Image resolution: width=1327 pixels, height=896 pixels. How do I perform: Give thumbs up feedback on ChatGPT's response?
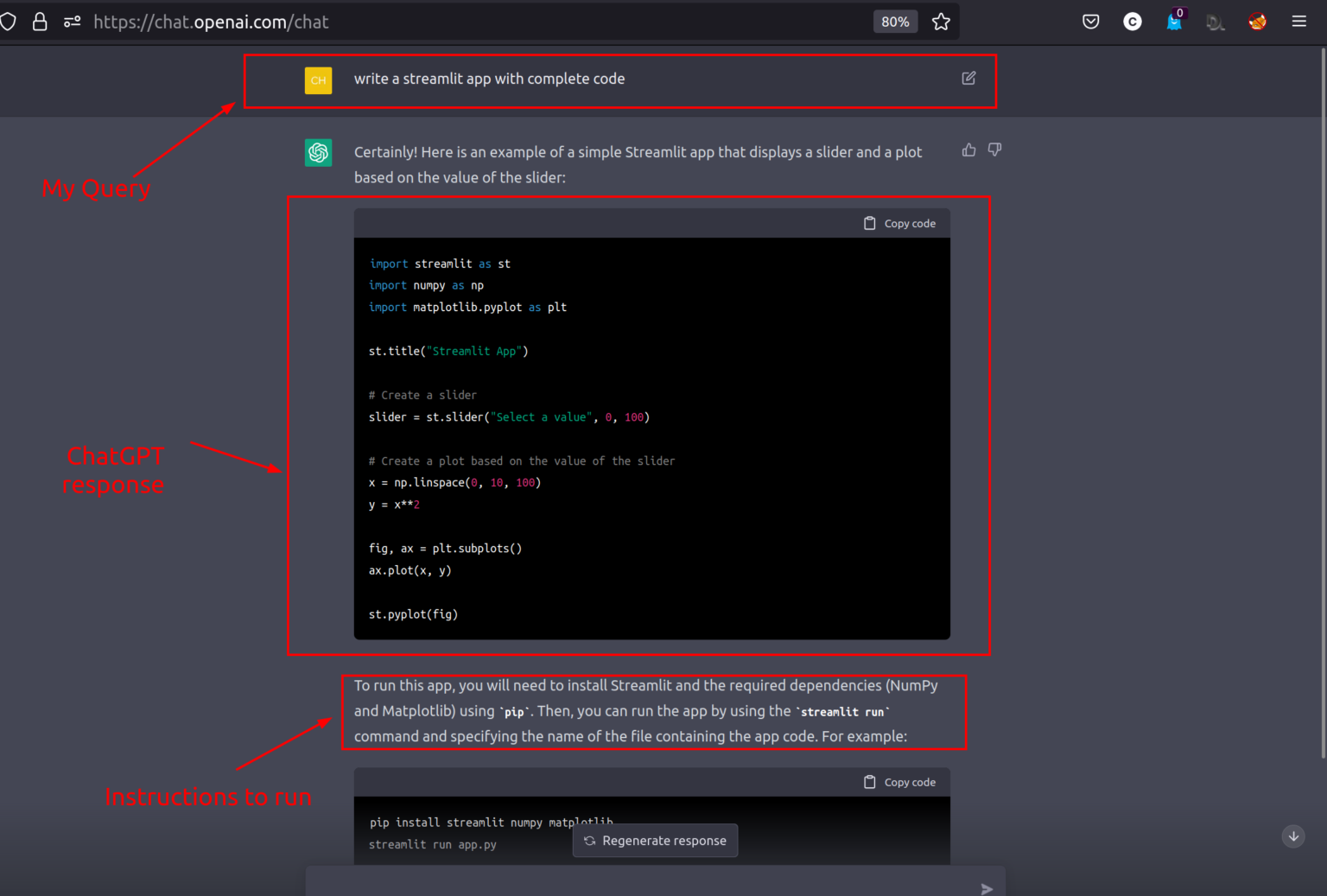(968, 149)
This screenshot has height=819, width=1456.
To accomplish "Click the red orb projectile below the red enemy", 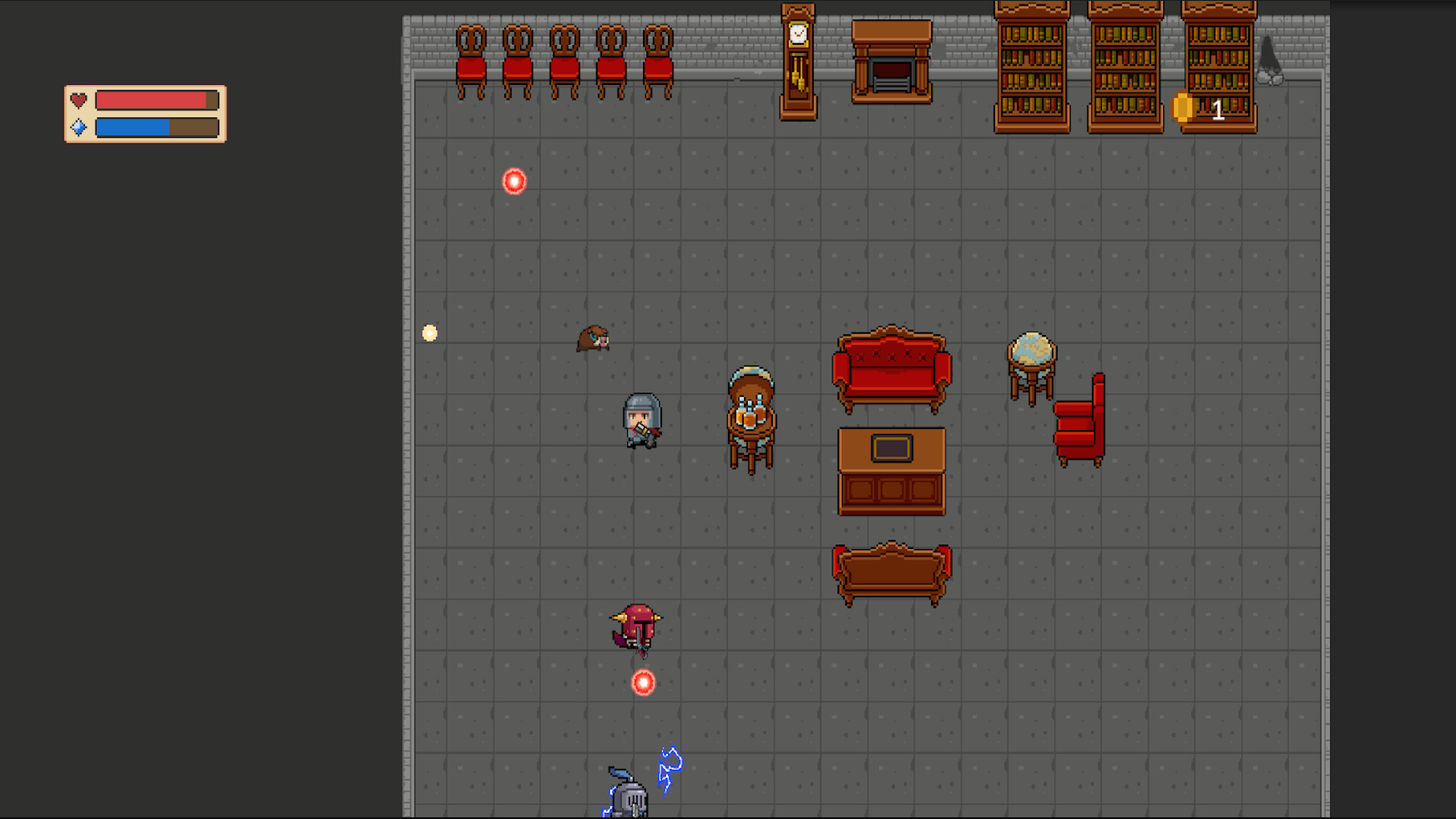I will pyautogui.click(x=643, y=682).
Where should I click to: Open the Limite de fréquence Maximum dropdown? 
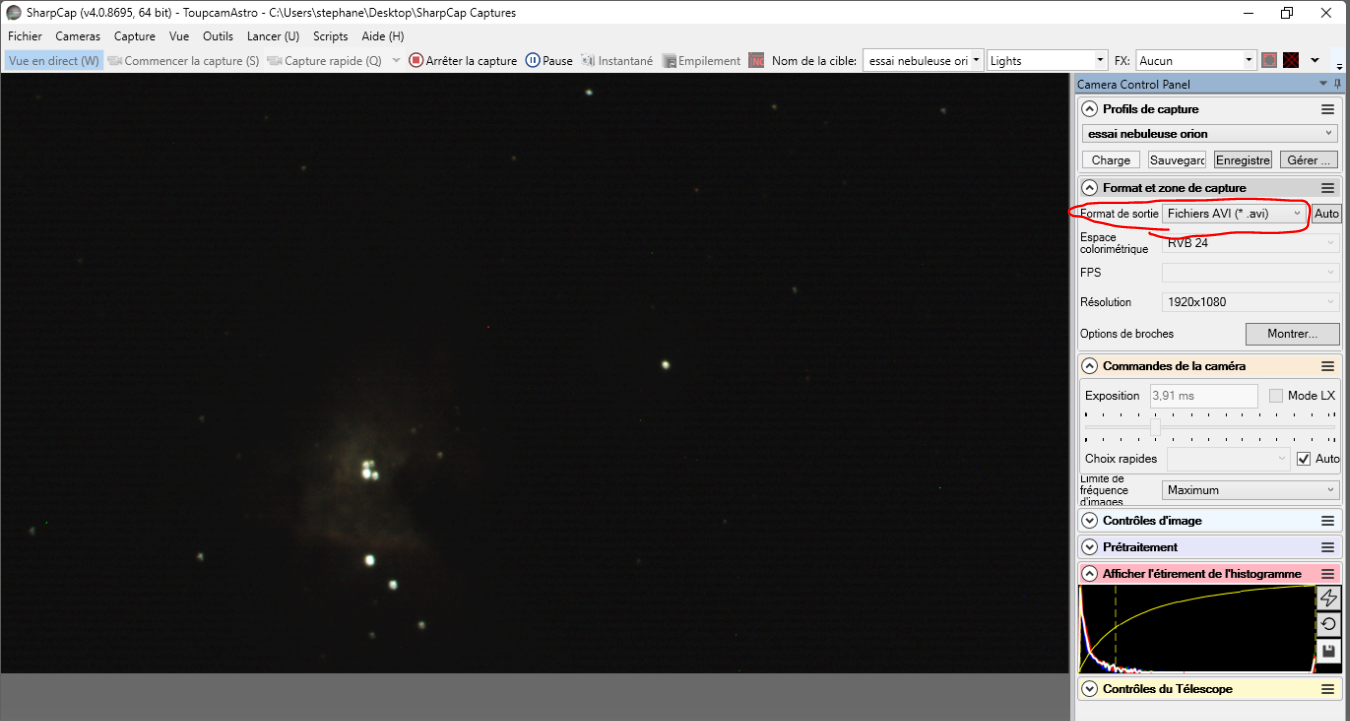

..............................

### [PROBLEM TO SOLVE]
How many lines of the listing above contain the string "width"? Reply with the number alone.

### [COMPLETED EXERCISE]
2